Provided text:
• • • • • • •
Closed necros2k7 closed 1 year ago
You can skip decompress, compress, dedup and clean, I think, since squeeze does all of that.
Are you able to provide an example file I can look at? I'm not familiar with pdfsizeopt, but I can look into it.
Actually no, I tested this chain and it squeezed few more bytes. Will upload sample later. https://github.com/pts/pdfsizeopt
sample: tst.pdf.gz
info: eliminated 2 unused objs in 2 classes info: compressed 3 streams, kept 3 of them uncompressed info: saving PDF with 13 objs to: tst2.pdf info: generated object stream of 789 bytes in 9 objects (25%) info: generated 115232 bytes (67%)
On this file, since it only uses Standard 14 fonts (i.e Times New Roman), you can use -remove-fonts to get it down to about 70k. The ISO standardisation people will get grumpy, but the reality is that every PDF viewer will always have the 14 standard fonts built in.
The rest of the file is then just the image. Our squeezer, being non-lossy, won't touch that.
How to know if pdf have Standard 14 fonts? Considering images they can be losslessly reduced further - like strip meta from them , recompress pngs, jpgs. Option during squeezing to strip embedded files would be also very useful. Same goes to Standard fonts stripping. Also in what place of commands above should we put -remove-fonts optimally? Also does just -remove-font w/o -squeeze command is lossless to other objects (pix)?
You can use cpdf -list-fonts
. You would have to build a list of font names which correspond to the 14 standard fonts, and remember to strip subsetting prefixes.
-remove-fonts
just removes the actual font file from the PDF, leaving the PDF font metadata. It should be used before -squeeze, at any point in the order.
At some point in the future, cpdf will gain the ability to process images through external processes, but it doesn't have it yet. I made a feature request here: https://github.com/johnwhitington/cpdf-source/issues/244
Can we extract graphics from pdf losslessly - optimize it and then reinsert to source pdf again without text data loss?
No, that sort of round-tripping is what I suggest in https://github.com/johnwhitington/cpdf-source/issues/244
Am I right in my flags to get smallest files losslessly?
decompress>compress>removeID>removeMeta>dedup>clean>squeeze?
Even after that my output file was further reduced in size by Pdfsizeopt dead utility (using GS?): "info: eliminated 2 unused objs in 2 classes info: compressed 127 streams, kept 127 of them uncompressed"
• • • • • • •
Stated exercise: Transcribe the part of the PDF-shrinking thread starting at "Are you able" and ending at "fonts built in.".

Stored entries:
• • • • • • •
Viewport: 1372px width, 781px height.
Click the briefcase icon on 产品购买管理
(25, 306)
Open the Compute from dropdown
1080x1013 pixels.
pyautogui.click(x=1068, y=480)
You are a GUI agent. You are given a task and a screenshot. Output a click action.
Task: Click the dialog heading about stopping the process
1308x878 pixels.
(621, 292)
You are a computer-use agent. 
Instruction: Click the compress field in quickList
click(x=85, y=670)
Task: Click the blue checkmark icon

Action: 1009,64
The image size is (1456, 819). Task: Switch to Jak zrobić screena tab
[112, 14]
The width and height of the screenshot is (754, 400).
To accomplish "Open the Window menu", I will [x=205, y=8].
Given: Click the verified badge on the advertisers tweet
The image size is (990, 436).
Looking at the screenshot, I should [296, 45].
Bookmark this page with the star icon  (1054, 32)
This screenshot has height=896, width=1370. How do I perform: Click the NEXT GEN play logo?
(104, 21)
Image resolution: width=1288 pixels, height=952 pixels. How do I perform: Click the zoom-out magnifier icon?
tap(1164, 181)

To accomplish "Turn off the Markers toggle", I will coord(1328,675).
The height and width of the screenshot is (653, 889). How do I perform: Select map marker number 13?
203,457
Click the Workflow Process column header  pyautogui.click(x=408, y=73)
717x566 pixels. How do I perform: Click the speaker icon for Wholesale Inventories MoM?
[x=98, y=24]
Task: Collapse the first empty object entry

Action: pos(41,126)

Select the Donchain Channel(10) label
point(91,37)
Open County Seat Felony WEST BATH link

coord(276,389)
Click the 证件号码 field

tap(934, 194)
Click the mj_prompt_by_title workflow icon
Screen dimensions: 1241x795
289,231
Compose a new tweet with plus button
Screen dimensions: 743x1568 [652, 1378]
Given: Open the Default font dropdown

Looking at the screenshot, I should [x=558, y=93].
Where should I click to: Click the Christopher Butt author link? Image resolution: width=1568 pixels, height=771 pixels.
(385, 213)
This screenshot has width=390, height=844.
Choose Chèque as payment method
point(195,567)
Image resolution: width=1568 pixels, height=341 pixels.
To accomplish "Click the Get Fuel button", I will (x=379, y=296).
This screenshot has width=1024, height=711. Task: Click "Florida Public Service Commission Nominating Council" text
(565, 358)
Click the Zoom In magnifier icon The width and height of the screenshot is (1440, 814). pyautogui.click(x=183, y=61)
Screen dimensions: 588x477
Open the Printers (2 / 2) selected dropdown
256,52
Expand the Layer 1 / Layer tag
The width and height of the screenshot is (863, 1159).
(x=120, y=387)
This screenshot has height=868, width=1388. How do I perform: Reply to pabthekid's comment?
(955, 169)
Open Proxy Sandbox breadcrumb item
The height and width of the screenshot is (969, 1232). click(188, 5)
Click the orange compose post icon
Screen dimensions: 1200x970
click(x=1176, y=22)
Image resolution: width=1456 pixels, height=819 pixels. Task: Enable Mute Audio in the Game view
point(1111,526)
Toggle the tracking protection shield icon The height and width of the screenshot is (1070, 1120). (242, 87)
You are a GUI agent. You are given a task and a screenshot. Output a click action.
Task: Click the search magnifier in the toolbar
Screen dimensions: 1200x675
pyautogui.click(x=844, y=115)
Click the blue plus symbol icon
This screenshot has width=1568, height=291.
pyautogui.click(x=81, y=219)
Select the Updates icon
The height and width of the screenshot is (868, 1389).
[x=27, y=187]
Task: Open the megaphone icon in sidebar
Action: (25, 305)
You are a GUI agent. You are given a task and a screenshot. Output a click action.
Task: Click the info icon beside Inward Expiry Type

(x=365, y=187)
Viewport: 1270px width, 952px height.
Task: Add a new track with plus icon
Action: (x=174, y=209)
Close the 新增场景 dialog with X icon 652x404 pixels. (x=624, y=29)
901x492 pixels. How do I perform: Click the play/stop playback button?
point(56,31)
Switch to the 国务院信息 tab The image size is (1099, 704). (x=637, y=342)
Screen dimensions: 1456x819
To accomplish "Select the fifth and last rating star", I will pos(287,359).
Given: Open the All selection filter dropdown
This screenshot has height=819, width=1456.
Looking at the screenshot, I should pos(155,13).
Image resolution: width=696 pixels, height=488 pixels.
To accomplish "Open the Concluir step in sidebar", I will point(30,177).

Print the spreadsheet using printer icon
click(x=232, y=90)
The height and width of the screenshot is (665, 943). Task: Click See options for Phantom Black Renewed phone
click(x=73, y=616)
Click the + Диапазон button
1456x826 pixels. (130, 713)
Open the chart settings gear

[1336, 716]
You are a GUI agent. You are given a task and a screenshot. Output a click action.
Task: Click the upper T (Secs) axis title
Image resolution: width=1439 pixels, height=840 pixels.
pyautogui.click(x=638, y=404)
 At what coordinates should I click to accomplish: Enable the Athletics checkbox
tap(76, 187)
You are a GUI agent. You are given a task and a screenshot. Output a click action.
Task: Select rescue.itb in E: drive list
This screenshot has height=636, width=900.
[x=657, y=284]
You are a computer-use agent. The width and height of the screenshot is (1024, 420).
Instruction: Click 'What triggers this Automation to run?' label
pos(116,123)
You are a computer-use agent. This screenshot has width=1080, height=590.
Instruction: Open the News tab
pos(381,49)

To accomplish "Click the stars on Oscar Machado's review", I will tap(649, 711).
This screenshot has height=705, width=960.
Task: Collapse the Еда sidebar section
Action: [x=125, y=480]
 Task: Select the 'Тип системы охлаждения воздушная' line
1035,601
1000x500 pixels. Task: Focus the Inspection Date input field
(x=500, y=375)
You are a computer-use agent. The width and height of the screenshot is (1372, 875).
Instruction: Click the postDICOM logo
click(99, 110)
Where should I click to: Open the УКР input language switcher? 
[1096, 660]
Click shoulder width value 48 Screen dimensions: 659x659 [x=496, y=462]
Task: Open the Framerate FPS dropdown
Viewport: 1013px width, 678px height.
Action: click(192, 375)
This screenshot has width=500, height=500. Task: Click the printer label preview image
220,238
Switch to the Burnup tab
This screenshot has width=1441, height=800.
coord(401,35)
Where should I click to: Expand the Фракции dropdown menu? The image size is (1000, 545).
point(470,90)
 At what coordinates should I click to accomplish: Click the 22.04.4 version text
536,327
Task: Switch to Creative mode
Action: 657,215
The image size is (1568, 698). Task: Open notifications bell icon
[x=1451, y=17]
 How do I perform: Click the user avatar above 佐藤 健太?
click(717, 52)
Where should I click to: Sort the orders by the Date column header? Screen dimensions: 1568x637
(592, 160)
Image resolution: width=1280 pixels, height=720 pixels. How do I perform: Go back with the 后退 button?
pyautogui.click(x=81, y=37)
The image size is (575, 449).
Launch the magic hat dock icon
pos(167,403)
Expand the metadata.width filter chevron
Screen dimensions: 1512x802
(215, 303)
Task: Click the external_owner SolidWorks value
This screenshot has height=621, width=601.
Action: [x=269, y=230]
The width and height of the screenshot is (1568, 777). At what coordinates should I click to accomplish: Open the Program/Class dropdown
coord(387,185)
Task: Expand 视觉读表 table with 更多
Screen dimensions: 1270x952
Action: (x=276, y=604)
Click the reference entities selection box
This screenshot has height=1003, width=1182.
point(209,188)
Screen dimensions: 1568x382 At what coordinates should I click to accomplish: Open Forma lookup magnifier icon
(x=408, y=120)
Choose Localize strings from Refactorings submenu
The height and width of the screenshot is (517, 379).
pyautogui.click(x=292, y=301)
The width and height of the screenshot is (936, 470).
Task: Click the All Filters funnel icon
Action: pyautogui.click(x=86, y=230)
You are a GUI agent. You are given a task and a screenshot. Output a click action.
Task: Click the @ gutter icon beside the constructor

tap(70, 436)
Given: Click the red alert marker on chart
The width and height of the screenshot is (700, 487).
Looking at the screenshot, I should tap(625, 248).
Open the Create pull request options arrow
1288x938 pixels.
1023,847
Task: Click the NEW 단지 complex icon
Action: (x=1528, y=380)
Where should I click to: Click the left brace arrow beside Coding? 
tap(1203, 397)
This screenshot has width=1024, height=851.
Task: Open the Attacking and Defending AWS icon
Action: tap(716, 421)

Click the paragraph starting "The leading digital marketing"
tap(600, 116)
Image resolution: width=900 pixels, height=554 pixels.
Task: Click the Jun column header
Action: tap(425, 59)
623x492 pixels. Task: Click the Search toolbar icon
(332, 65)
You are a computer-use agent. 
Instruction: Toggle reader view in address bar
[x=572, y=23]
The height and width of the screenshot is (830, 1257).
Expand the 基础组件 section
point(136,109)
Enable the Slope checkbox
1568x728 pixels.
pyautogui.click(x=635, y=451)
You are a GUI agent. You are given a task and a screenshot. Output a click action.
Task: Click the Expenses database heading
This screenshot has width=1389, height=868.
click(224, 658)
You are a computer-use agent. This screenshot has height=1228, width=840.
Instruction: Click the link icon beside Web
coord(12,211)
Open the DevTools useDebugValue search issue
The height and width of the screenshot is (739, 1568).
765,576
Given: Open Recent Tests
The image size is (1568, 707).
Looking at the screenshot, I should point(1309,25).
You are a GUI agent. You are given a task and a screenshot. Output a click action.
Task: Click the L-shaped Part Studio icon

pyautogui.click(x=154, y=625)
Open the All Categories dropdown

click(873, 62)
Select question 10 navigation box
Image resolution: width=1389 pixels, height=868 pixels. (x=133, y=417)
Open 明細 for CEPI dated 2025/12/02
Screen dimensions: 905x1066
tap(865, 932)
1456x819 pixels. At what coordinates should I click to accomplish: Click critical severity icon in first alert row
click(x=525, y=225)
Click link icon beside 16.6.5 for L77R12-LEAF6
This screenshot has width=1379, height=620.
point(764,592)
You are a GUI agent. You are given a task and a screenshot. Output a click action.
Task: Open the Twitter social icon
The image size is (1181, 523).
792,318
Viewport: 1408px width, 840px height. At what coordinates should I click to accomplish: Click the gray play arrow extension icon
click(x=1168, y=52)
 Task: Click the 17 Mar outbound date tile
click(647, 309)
• • • • • • •
Answer to this exercise:
Are you able to provide an example file I can look at? I'm not familiar with pdfsizeopt, but I can look into it.
Actually no, I tested this chain and it squeezed few more bytes. Will upload sample later. https://github.com/pts/pdfsizeopt
sample: tst.pdf.gz
info: eliminated 2 unused objs in 2 classes info: compressed 3 streams, kept 3 of them uncompressed info: saving PDF with 13 objs to: tst2.pdf info: generated object stream of 789 bytes in 9 objects (25%) info: generated 115232 bytes (67%)
On this file, since it only uses Standard 14 fonts (i.e Times New Roman), you can use -remove-fonts to get it down to about 70k. The ISO standardisation people will get grumpy, but the reality is that every PDF viewer will always have the 14 standard fonts built in.